Let us start with a common definition of this term. Business critical: a system failure, which causes a direct and immediate financial impact on facility output.

There is a methodology to this, called risk assessment, where you simply take the consequences (severity) of the failure and give it a ranking from 1 to 10. Then, determine the relative probability of the occurrence, and give that a ranking from 1 to 10, and multiply those two numbers for the total risk number. Of course, the higher the total number, the higher the risk of losing the machine set. The set should be monitored with instrumentation to show the dynamic health of the equipment. There are many risk assessment applications commercially available for making this process simple and effective.


Throughout this process of gathering information, it is extremely important to document every verbal conversation and email during the initial correspondence to ensure both the end user and supplier are held accountable for all decisions made or any changes to the process that could affect reliability. Having a survey spreadsheet template to document current components or new applications allows the supplier to adjust inventory to meet the end user’s specific needs, while at the same time giving the end user and supplier accurate and detailed component information. Also, make sure to create an operating context for the new applications, and update the original document in the event of a design change or upgrade. This is the guide to show what the machine set is designed to do.

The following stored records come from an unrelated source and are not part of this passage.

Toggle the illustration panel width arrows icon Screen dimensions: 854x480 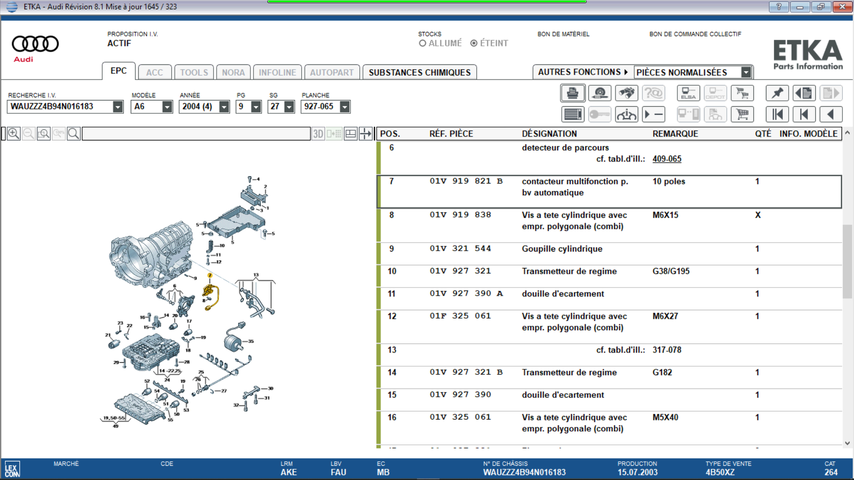(366, 134)
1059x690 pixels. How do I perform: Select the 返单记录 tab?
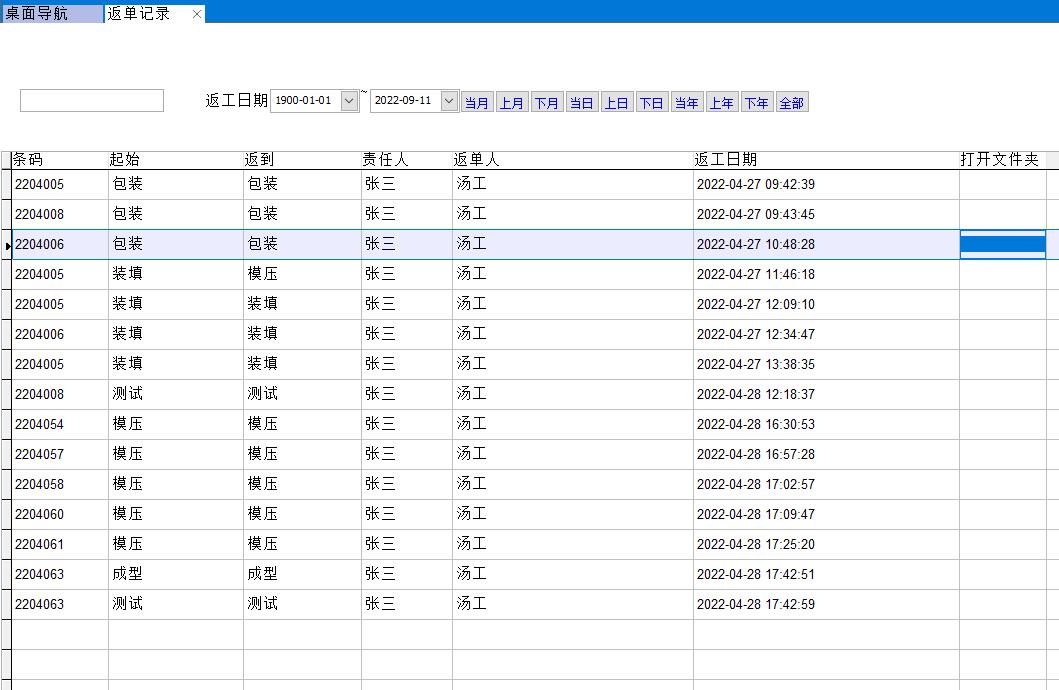click(x=140, y=14)
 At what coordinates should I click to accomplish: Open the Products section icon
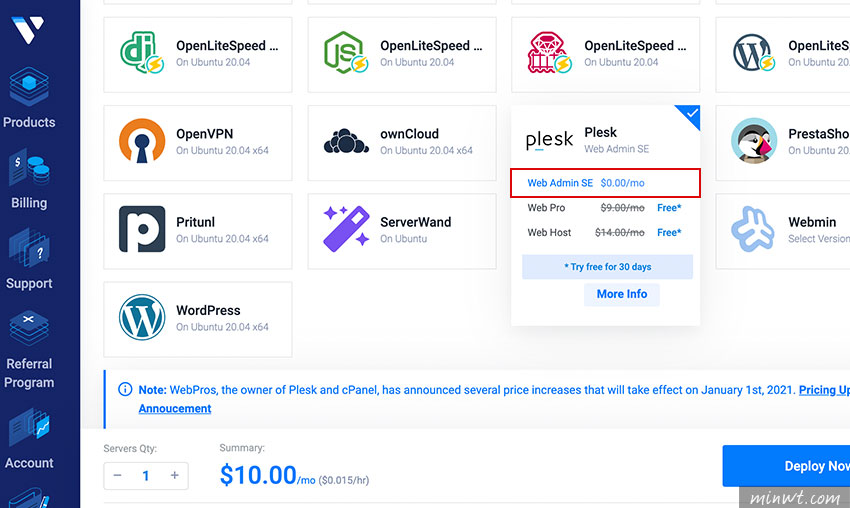(29, 87)
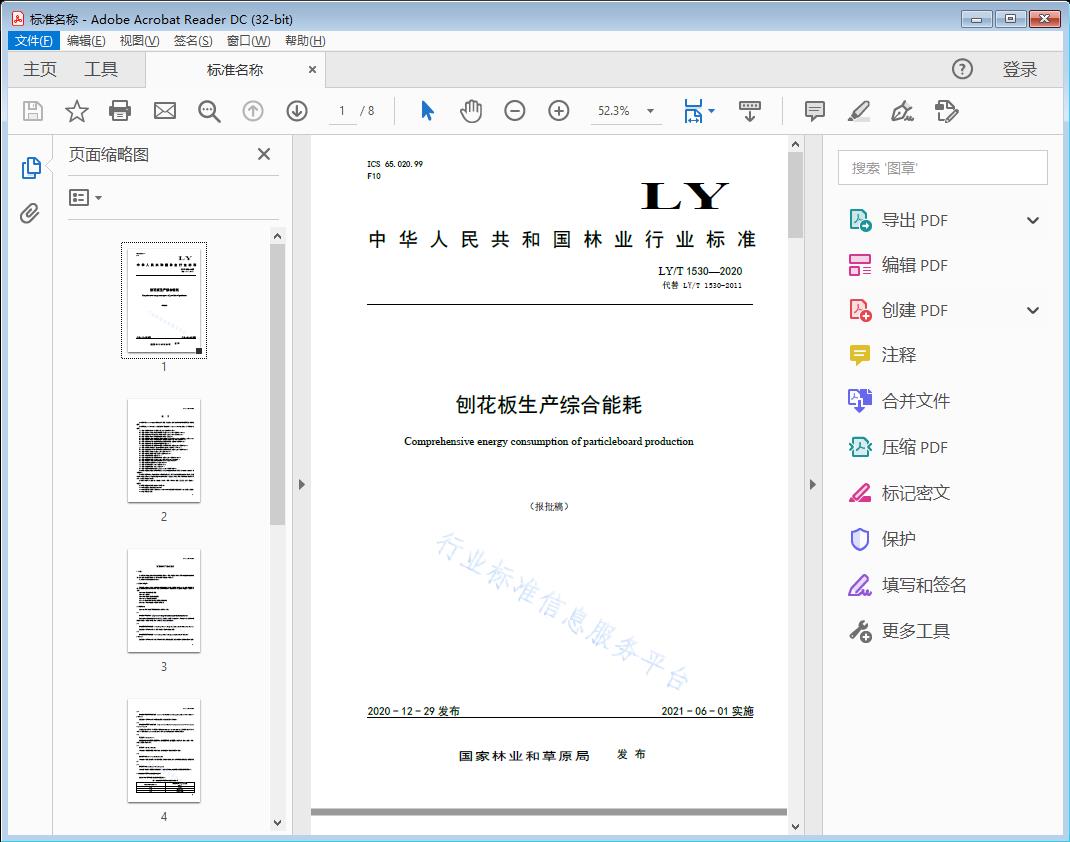Toggle the selection arrow tool

[x=425, y=111]
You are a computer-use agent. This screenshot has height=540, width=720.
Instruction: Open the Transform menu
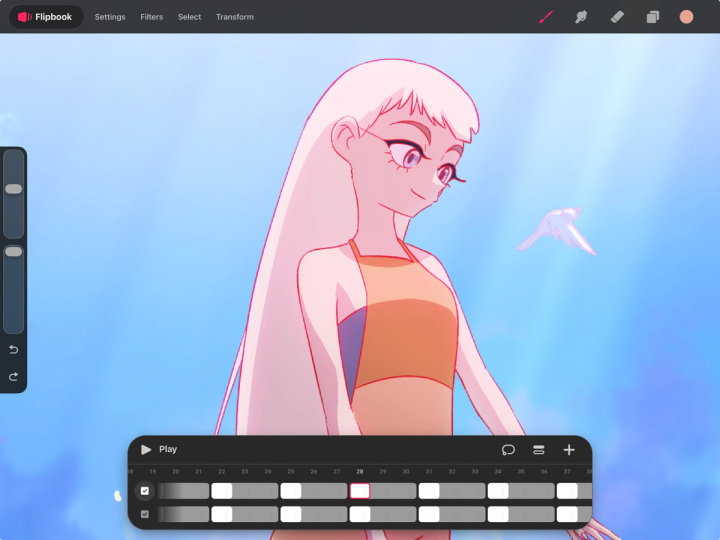tap(235, 17)
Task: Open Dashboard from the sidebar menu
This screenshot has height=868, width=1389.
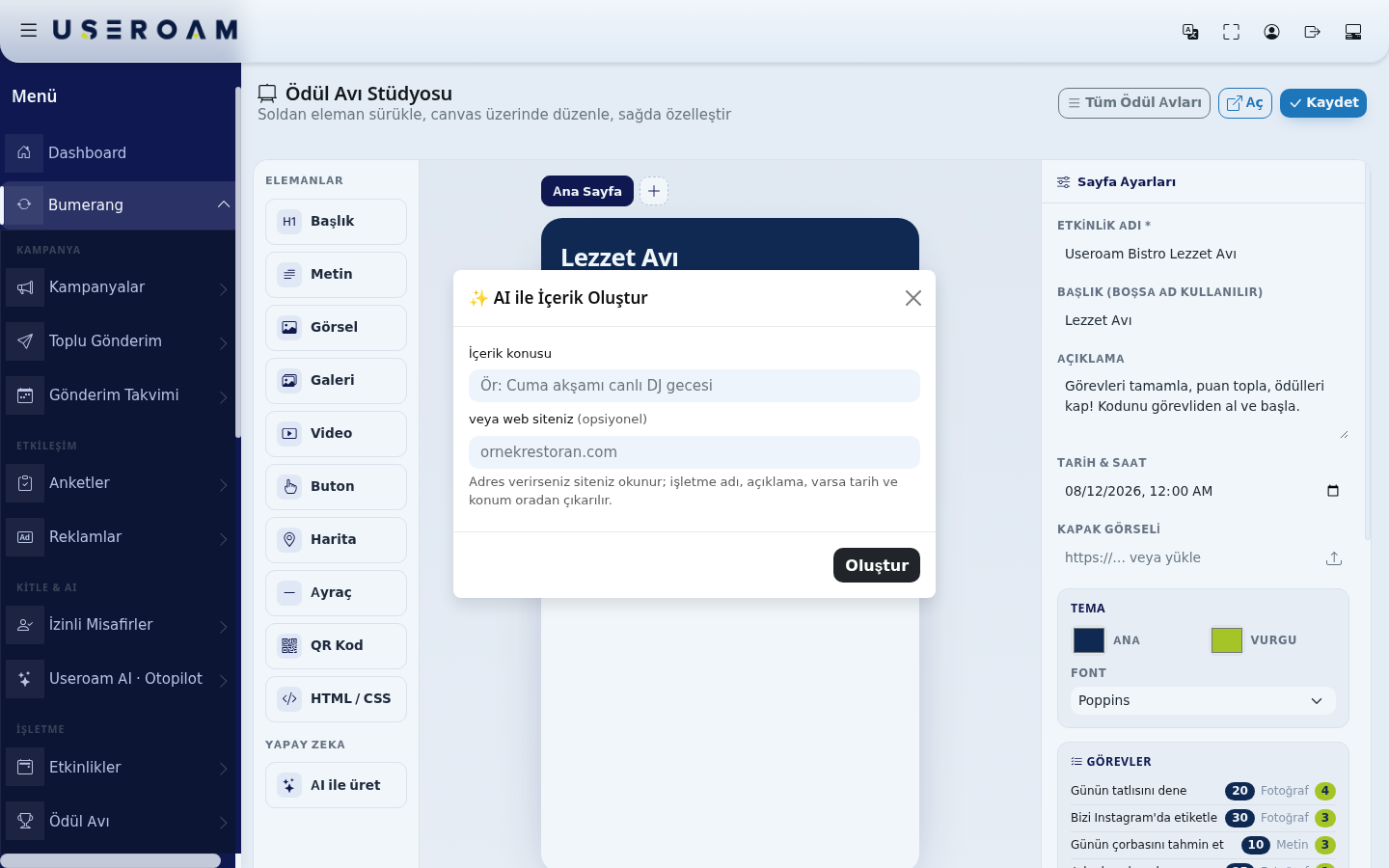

The term “designed to fail” has been commonly used throughout the industry as an insinuation that manufacturers design their products to fail prematurely in order to solidify future replacement business. In reality, however, these manufacturers design their products based on the reliability of the information and the preventive and predictive maintenance provided by the end user. No manufacturer wants to be known for producing inadequate components. A strong and effective commissioning system in place ensures that the conveying system is designed to be as efficient and productive as possible.

In summary, facilities spend billions of dollars per year in capital projects for new equipment, upgrades and redesign. To make sure this equipment has a good return of the investment dollars and has a good life cycle, it is critical to follow a proven process for the documentation, design, installation, maintenance, operation and monitoring of the machine health.

Paul Craven served as aftermarket sales manager for Sumitomo Machinery Corporation of America and was in the reliability and power transmission industry for 35 years. He passed away in October 2020, prior to publication of this article.

Jeremiah Newton is an aggregate specialist/conveyor belt specialist at Motion Industries and has more than 15 years in the industrial and power transmission industry.